**WHAT THIS TASK INVOLVES**
Please transcribe all of the records precisely.

[DATA SHOWN Boundary: Start]

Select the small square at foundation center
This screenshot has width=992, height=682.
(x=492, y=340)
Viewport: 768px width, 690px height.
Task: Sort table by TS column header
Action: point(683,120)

[DATA SHOWN Boundary: End]

**RESPONSE TO THE EXERCISE**
Select the small square at foundation center
This screenshot has width=992, height=682.
(x=492, y=340)
Viewport: 768px width, 690px height.
Task: Sort table by TS column header
Action: point(683,120)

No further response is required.